First you need to understand the difference between old-school hardware RAID and "RAID" in ZFS. In ZFS all the disks are managed in software, so if you have a RAID card, you need to run it in JBOD mode which means that all the drives are presented to the OS as is, so as if you plugged them into your motherboard's SATA ports for example.
Next you need to know that in ZFS your whole storage is managed in pools which consist of so called "vdevs". Each vdev has its own redundancy and you are free to choose a different method for each vdev if you want. But if one vdev fails, the whole pool fails, so choose wisely (Basically you stripe all the vdevs like in a RAID0, however you can also just have one vdev if you want.)
Now while you could pick simple mirrored vdevs (comparable to RAID1), you will lose a lot of storage since you basically cut the available disk space in half. This is great for performance and the fastest method in terms of recovering from a drive failure, but not very economical. This is where RAIDZ comes in. Usually the number of disks that can fail at once (that is before you replaced it and the data is written back) is denoted by a number after the "Z". So RAIDZ2 will still be fine, even if 2 disks fail at once. (Technically you could also just have one drive per vdev and get the whole capacity of all drives and the maximum performance but of course no redundancy).
Since drive failures happen rather rarely, you are tempted to think that RAIDZ1 will be all you ever need, but beware. The issue is that when you are rebuilding a replaced drive, you put a lot more stress on the remaining drives which might have a similar age or even come from the same batch of drives. This puts the odds quite high, that another drive will fail. This is why the FreeNAS Team recommends that you use at least RAIDZ2 and get your drives from different vendors and maybe even different drive manufacturers, per vdev that is.
The recommended configuration for ZFS vdevs in RAIDZ is a power of 2 (so 2, 4, 8, 16, etc.) number of disks plus whatever number of disks you want for redundancy. For RAIDZ2 that would be 4+2 = 6, 8+2 = 10 and so on. I am personally only running a small pool of 2+1 drives in RAIDZ1, that I am only using for backups, so I am not too worried right now, but when I upgrade, I will go for RAIDZ2 for sure.
I am not sure about FTP but it works over SSH. You basically pipe zfs send
into ssh
and run the zfs receive
command there. So something like: zfs send mypool/mydataset | ssh [email protected] zfs receive -vudF mypool
.
What's -vudF?
The -v option will print information about the size of the stream and the time required to perform the receive operation. The -u option prevents the file system associated with the received data stream (mypool/mydataset in this case) from being mounted. This was desirable as I’m using backup to simply store the mydataset snaphots offsite. I don’t need to mount them on that machine. The -d option is used so that all but the pool name (mypool) of the sent snapshot is appended to mypool on backup. Finally, the -F option is useful for destroying snapshots on backup that do not exist on server.
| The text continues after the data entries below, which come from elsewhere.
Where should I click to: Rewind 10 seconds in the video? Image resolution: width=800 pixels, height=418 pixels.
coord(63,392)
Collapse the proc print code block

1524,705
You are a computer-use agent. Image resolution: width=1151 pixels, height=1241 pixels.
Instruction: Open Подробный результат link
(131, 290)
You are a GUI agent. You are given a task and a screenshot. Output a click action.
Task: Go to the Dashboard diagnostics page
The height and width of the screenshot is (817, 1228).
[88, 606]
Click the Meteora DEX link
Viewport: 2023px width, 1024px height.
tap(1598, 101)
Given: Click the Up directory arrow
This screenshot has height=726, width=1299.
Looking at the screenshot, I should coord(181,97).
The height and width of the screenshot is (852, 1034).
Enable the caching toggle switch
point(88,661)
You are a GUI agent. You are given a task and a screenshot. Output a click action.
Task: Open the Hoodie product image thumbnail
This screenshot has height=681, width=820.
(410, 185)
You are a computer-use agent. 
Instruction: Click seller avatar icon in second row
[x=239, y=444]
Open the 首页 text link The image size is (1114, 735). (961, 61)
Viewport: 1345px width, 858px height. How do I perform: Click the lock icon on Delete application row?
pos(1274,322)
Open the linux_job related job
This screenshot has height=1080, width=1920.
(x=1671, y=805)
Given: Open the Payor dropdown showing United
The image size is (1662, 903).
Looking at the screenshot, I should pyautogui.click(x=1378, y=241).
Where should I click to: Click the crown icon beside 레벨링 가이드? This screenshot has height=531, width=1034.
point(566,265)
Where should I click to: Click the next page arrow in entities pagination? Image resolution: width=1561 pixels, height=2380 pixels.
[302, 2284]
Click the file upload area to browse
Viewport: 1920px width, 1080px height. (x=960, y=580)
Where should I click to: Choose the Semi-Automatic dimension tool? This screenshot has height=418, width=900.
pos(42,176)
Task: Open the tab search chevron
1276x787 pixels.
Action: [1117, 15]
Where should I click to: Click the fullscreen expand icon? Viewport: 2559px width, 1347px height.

Source: https://www.iceflatline.com/2015/07/using-zfs-replication-features-in-freebsd-to-improve-my-offsite-backups/
Obviously SSH does the encrypting and authentication, so you don't need to worry about that.
Sorry for the long post
I wanted to make sure you know all the important details about ZFS, so you can make the right choice in how you configure your drives. Also it might have been because of my passion for this amazing file system.